Fonte: Il sole 24 ore autori Matteo Balzanelli Massimo Sirri
IMMOBILE CHE HA SUBITO UN «DEPREZZAMENTO»
IL CASO
La Alfa Spa ha acquistato nel 2005 un capannone al costo di 1.000.000 di euro, oltre Iva di legge, per 200.000 euro, detratta nel medesimo anno. Nel 2012 è stato posto in essere un intervento di ripristino, per un costo di 100.000 euro, oltre Iva di legge, per 21.000 euro . Alfa intende assegnare l’immobile al socio Mario Rossi.
LA POSSIBILE SOLUZIONE
Dal momento che Alfa ha svolto i lavori di ripristino e che l’assegnazione avviene entro cinque anni dall'ultimazione dei lavori, l'operazione sconta Iva per obbligo.Per individuare la base imponibile cui commisurare l’imposta, si dovrebbe confrontare il costo sostenuto con il costo “attualizzato” dell’immobile.
Il primo è dato dal costo d’acquisto e dalle spese incrementative, ossia 1.100.000 euro.
Il valore dell’immobile oggetto di assegnazione ha subito un decremento, anche (si ritiene) per effetto dell’andamento del mercato immobiliare di questi ultimi anni. Il valore di costo del medesimo capannone, stimabile a oggi, ammonta quindi a 800.000 euro.

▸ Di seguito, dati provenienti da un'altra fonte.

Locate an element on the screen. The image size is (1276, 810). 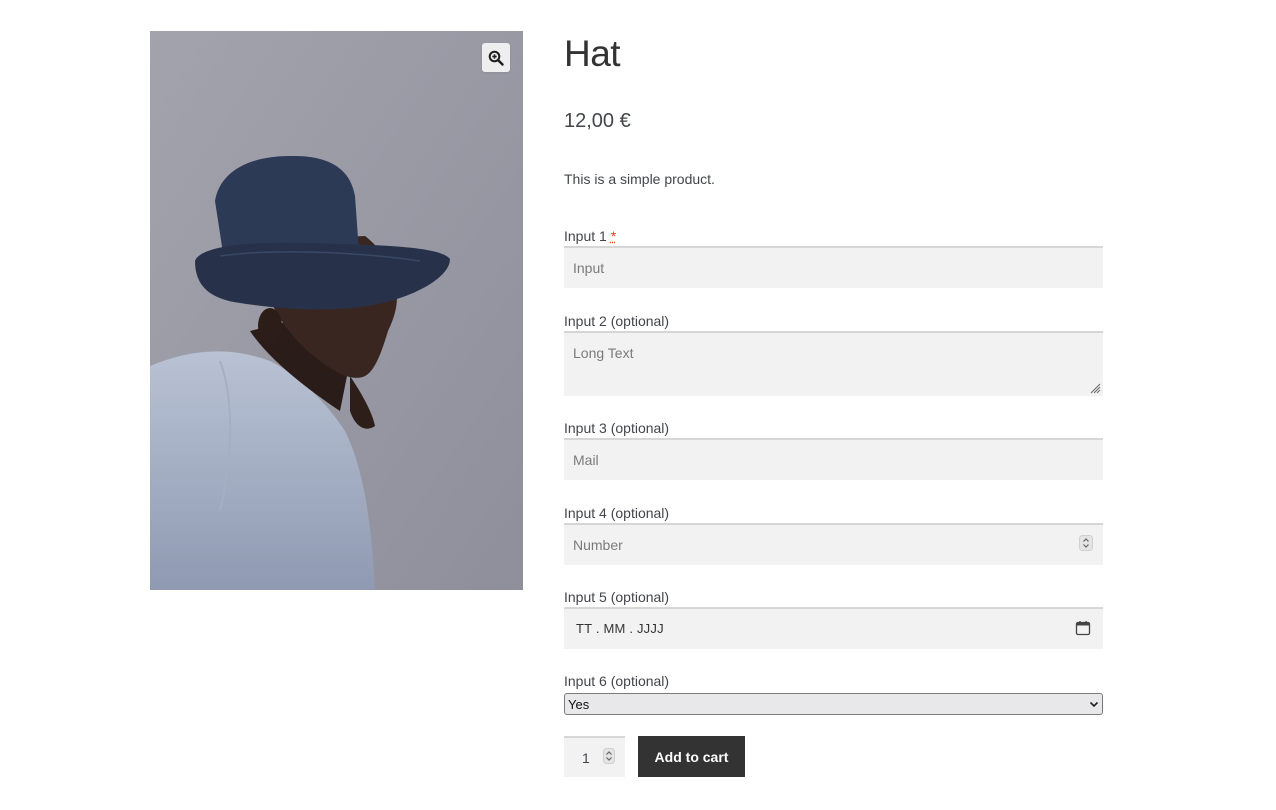
input-5-date-field: TT . MM . JJJJ is located at coordinates (834, 628).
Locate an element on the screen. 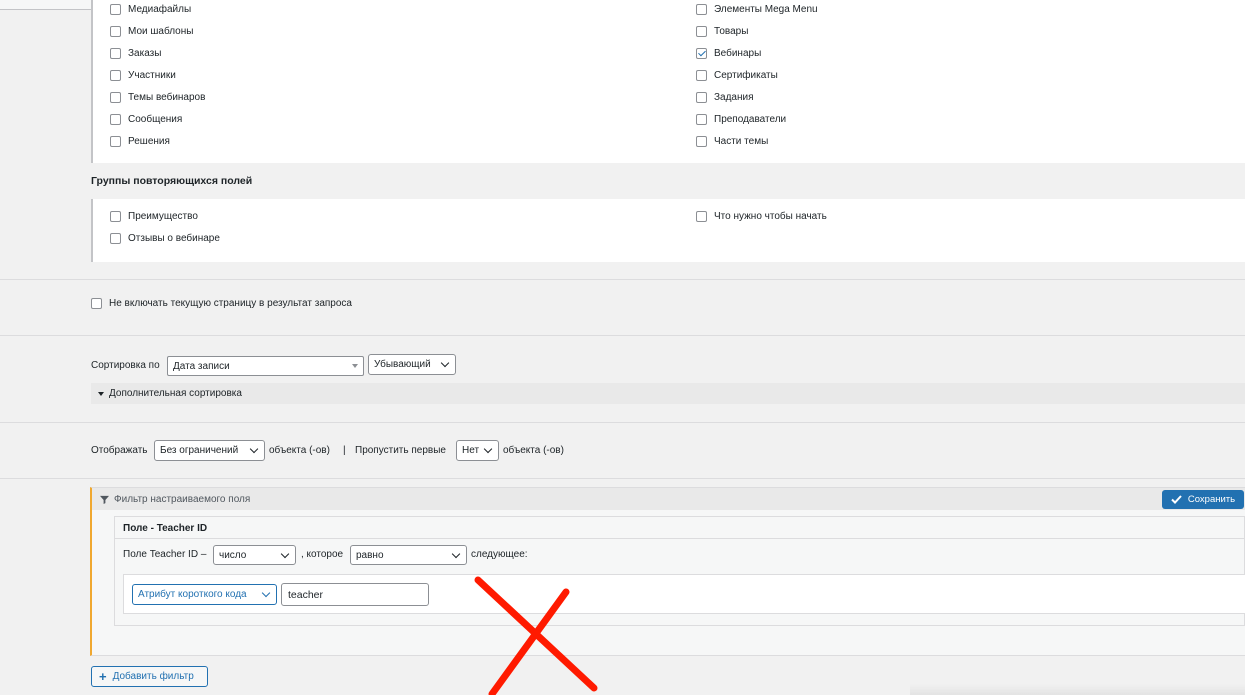 The height and width of the screenshot is (695, 1245). field-type-value: число is located at coordinates (233, 555).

La base imponibile cui effettuare l’assegnazione sarà pari a 800.000 euro al fine di tener conto del deprezzamento del bene.
IMMOBILE CHE HA SUBITO UN INCREMENTO DI VALORE
IL CASO
La Immobiliare Beta Srl ha acquistato nel 2012 un fabbricato strumentale al prezzo di 500.000 euro. Nel 2014 ha appaltato a terzi i lavori di ripristino per un costo di 100.000 euro, in virtù del fatto che nella zona in cui era ubicato era previsto un piano di riqualificazione. L’Iva sull'acquisto e sulla ristrutturazione è stata detratta. Oggi s’intende assegnare il bene al socio Giuseppe Verdi in vista della programmata cessazione dell'attività della società.
LA POSSIBILE SOLUZIONE
Dal momento che Beta Srl ha svolto, ancorché tramite terzi, i lavori di ripristino e che l'assegnazione avviene entro cinque anni dall’ultimazione dei lavori, l’operazione sconta Iva per obbligo.

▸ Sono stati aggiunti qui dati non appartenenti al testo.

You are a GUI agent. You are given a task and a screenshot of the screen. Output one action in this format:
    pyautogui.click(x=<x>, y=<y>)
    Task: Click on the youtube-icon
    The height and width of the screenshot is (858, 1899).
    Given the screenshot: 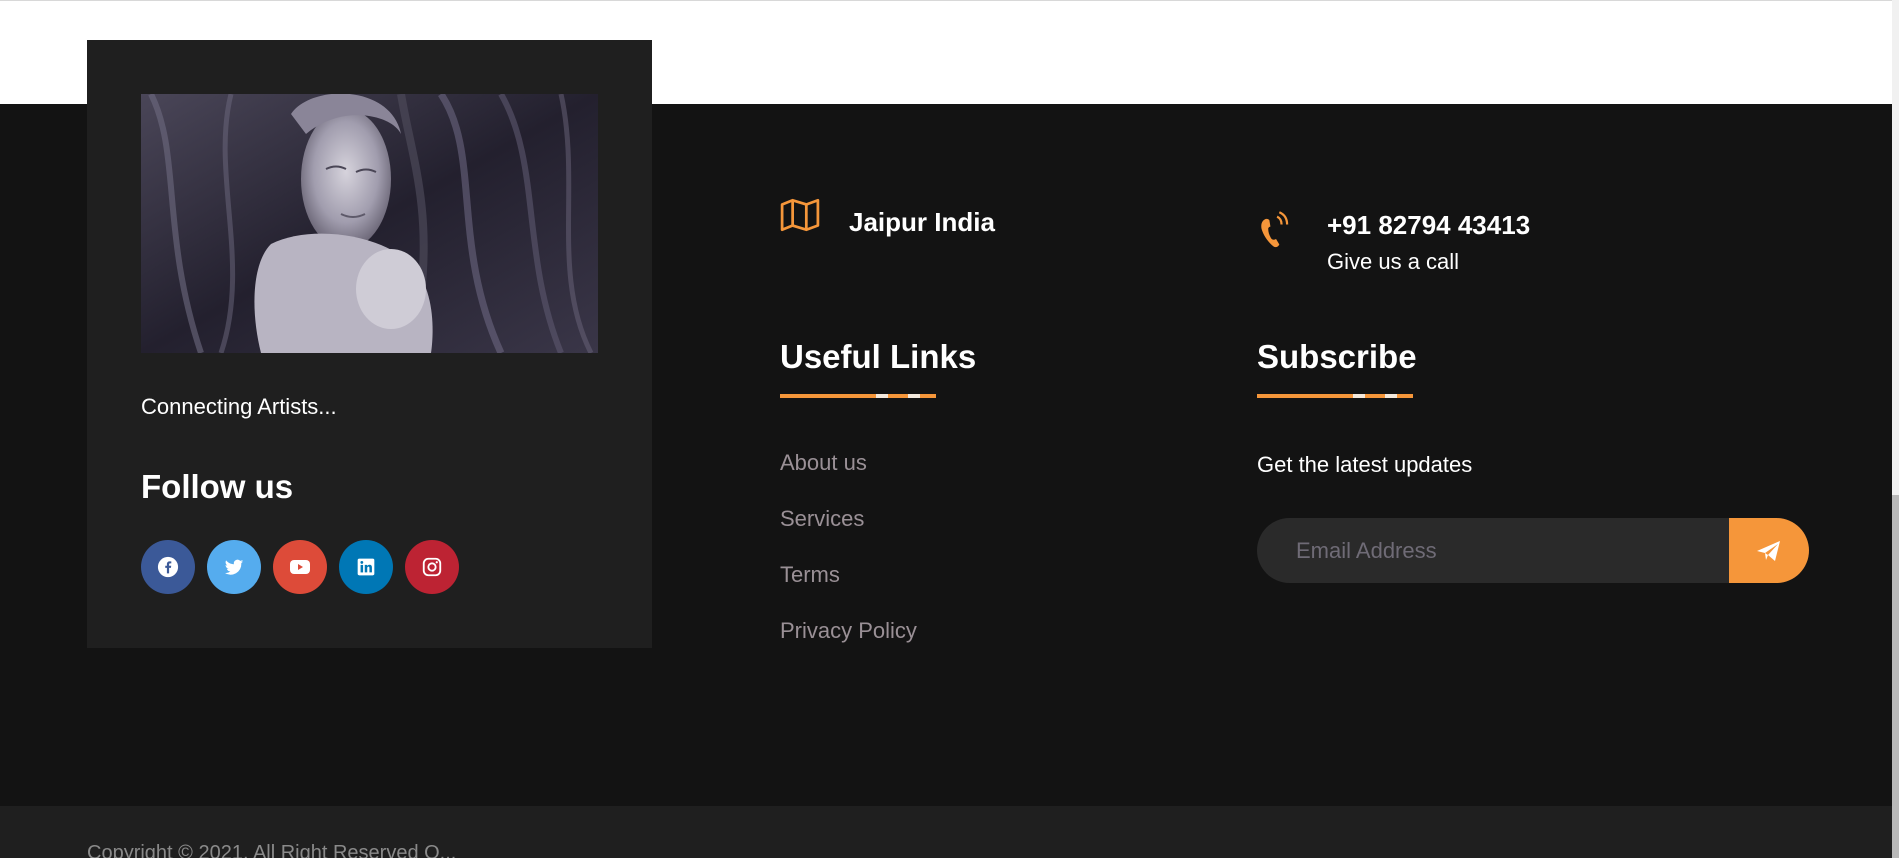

Per individuare la base imponibile cui commisurare l’imposta dovremo confrontare il costo sostenuto con il costo “attualizzato” dell’immobile.
Il primo è dato dal costo d’acquisto e dalle spese incrementative, ossia 600.000 euro.
Dato l’avvio della riqualificazione della zona, dovuto anche all’insediamento di nuove attività, quali un centro commerciale, il valore di costo del medesimo capannone, stimabile a oggi, ammonta a 800.000 euro. La base imponibile dell’assegnazione sarà pari a 600.000 euro (costo “storico” sommato alle migliorie) in quanto non vi è stato alcun deprezzamento del bene.
OMAGGI AUTOPRODOTTI 
IL CASO
La Gamma Spa opera nel commercio all’ingrosso di calzature. Commercializza calzature da donna. In chiusura del bilancio 2015, è stata rilevata la presenza di rimanenze di collezioni di anni precedenti che si è deciso di cedere gratuitamente, in parte, alla clientela. Costo d’acquisto delle calzature che saranno cedute in omaggio è 100 euro al paio.
LA POSSIBILE SOLUZIONE
Gli omaggi effettuati rilevano ai fini dell’Iva in quanto trattasi di beni oggetto della propria attività. Bisogna quindi quantificare il “costo residuo” dei beni.
Nel caso in oggetto, trattandosi di calzature appartenenti a collezioni di stagioni passate, il valore cui si sarebbe disposti ad acquistarle oggi è pari a 20euro al paio.
Si è verificato quindi un deprezzamento e, pertanto, l’autofattura per assolvere l’Iva sugli omaggi potrebbe esprimere un’imposta commisurata su 20euro per ciascun paio di calzature.